Photo/Illutration Bank of Japan Governor Haruhiko Kuroda at a Dec. 20 news conference (Pool)

The Bank of Japan’s surprise interest rate adjustment on Dec. 20 may be a sign it is finally caving into intense government pressure after feeling it for months, according to political and market insiders.

And it clears the way for the bank to make wider changes next year, should it choose. 

While central banks of Western nations have raised their interest rates since March, the BOJ stuck with its ultra-loose monetary policy. The widening gap in rates was a major factor behind the weakening yen, which in turn caused domestic consumer prices to rise as imports became more expensive.

Prime Minister Fumio Kishida’s administration put together economic packages to deal with surging consumer prices, including huge outlays to restrain rising fuel costs.

But government and ruling coalition circles became disgruntled about the stubborn persistence of BOJ Governor Haruhiko Kuroda in maintaining its stance and began to prod the bank.

“There can be no denying that the BOJ felt pressure from the government,” said one ruling coalition lawmaker knowledgeable about monetary policy.

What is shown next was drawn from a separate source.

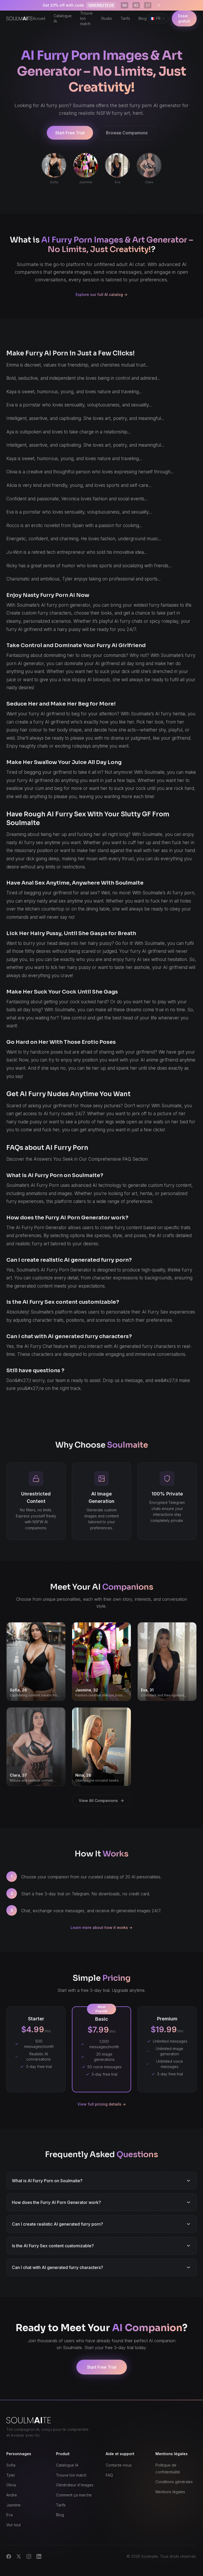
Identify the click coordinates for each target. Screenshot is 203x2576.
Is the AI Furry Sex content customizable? (53, 2245)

Others pointed out that Kuroda’s term as governor ends next April and raised the prospect that his decision to allow long-term interest rates greater flexibility to rise could have been influenced by that.

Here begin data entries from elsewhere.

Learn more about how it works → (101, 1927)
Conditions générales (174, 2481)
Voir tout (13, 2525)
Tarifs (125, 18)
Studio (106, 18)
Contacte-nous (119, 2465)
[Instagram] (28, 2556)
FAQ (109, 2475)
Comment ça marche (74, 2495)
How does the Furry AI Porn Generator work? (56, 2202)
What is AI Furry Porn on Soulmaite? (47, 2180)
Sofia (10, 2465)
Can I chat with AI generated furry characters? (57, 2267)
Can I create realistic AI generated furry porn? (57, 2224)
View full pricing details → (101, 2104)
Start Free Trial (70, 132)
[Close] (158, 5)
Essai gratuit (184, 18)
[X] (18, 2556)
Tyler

One government insider said the bank was about to run out of leeway to make a move.

“This was the (bank’s) last chance (to act) because if the decision was made after the new year, when interest intensifies on the next BOJ governor, any change in the direction of monetary policy would hold political significance,” the government source said.

Kuroda has been at the helm since he was handpicked by then Prime Minister Shinzo Abe in 2013 to implement the ultra-loose monetary policy that was one of the main pillars of Abenomics.

Noriatsu Tanji, an analyst with Mizuho Securities Co., said the latest decision clears the way for monetary policy to be revised after a new BOJ governor is chosen.

“This first step was one way of preparing the market for policy changes” next summer and beyond, Tanji said.

The sharp rise in the yen against the dollar and the sudden drop in prices on the Tokyo Stock Exchange following the BOJ announcement on Dec. 20 are signs that most market players never expected the bank to adjust its policy at all.